- From: Laurens Holst <lholst@students.cs.uu.nl>
- Date: Thu, 30 Jun 2005 12:38:21 +0200
- To: Emrah BASKAYA <emrahbaskaya@hesido.com>
- Cc: "www-style.w3.org" <www-style@w3.org>
Emrah BASKAYA schreef: > I read the faq, thanks. > > About the reflows, I have to repeat my question that doesn't get > answered here. Images cause reflows all the time, and specs say giving > image sizes is not necessary. How is does this bode with the 'no > reflow' motto? I’d say it is not as much ‘no reflow’ as ‘as little reflow as possible’. Reflows are not technically impossible, they’re just undesirable. Actually, you will see in many HTML documents that people very often specify image sizes, just *because* it elimites the "snap" after a reflow (especially when an image is recurring, e.g. part of the navigation). The removal of reflow is apparantly enough incentive for people to take the effort to specify the dimensions.

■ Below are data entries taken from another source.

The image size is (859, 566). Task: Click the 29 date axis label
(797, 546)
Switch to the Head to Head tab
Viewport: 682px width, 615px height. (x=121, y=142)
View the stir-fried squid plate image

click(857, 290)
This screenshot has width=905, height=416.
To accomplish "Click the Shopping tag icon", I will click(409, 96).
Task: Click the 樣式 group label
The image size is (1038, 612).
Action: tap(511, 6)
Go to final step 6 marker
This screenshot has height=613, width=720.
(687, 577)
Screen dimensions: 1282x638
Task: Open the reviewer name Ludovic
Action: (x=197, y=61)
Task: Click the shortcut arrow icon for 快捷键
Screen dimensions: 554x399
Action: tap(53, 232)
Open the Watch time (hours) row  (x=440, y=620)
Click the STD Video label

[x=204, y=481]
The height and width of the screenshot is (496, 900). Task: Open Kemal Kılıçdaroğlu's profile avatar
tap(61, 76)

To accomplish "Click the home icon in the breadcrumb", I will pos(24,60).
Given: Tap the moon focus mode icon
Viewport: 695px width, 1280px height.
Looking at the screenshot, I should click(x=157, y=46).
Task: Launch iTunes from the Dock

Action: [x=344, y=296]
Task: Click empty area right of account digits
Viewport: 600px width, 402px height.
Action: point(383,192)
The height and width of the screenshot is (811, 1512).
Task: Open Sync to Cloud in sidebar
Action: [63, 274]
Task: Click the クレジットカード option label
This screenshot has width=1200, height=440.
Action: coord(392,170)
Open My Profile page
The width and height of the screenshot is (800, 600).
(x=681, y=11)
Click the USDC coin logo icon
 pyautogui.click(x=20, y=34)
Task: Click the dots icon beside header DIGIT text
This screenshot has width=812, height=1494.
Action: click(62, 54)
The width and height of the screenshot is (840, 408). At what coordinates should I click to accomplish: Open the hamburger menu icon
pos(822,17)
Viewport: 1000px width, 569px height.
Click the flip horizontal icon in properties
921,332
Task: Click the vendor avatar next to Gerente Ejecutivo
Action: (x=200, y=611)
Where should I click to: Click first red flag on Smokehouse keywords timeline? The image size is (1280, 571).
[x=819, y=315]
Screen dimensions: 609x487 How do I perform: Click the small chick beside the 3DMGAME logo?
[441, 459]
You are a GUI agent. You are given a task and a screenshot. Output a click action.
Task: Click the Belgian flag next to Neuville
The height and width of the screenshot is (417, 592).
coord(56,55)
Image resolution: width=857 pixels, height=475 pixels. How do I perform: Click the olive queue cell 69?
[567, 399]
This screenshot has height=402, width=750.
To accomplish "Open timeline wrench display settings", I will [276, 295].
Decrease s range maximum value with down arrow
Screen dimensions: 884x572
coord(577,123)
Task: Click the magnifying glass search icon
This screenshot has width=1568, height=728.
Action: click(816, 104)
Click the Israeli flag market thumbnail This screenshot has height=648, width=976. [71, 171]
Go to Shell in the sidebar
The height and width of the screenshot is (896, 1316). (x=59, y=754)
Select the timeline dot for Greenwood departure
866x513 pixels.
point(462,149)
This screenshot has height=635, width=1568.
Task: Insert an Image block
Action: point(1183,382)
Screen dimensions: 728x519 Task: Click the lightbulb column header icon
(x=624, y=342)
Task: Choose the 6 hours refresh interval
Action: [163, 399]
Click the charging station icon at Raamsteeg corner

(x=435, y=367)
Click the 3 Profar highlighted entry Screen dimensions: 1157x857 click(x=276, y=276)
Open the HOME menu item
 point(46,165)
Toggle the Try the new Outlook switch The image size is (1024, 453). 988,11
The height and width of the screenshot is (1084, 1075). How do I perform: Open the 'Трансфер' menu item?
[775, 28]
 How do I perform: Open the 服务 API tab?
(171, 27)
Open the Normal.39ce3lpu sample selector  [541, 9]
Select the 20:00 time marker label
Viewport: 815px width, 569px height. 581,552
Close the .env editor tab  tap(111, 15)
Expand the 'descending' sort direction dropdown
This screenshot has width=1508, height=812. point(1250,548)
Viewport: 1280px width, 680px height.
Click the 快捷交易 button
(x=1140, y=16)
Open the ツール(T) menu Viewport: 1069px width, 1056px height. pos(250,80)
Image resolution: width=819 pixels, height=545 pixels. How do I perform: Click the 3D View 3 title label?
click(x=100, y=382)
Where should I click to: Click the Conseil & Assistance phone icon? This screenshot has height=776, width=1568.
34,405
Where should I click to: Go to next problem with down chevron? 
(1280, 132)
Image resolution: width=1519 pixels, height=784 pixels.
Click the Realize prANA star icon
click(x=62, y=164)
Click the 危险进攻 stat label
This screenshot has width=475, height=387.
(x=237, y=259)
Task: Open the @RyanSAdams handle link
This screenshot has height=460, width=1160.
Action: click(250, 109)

Just a bold statement: I’d say that there are more images with specified dimensions around, than that there are images with alt attributes :). Also, to illustrate the slowness of reflows, when you load e.g. a PHPBB forum from scratch (it doesn’t have sizes specified on the images), it’s very sluggish and jumps around all the time until the page is fully loaded. That is exactly what CSS is trying to avoid. Note by the way that wherever you load an image CSS, it is independent of the image size (except content: url() of course), if the image is too big it will be cropped, if it’s too small it will be filled with the background colour, or repeated, etc. So in practice people already specify dimensions for images in CSS. > Reality: > 1-) There's almost always a reflow, and there will be, in a www where > there are images. We'll just get used to it. Yes, but: there is a reflow on every content image, not every image. There usually aren’t that much content images, and you can . If you go to my website for example, http://www.grauw.nl/, I think on most pages there won’t be a single content image except for the navigation one. And if there is one, it either has dimensions specified, or causes a reflow. And, as said, all the images loaded by the CSS don’t cause reflows. One single reflow is a big contrast to a reflow for each time some additional data is loaded on the webpage (which would e.g. be the case with grid and other layout methods). ~Grauw -- Ushiko-san! Kimi wa doushite, Ushiko-san nan da!!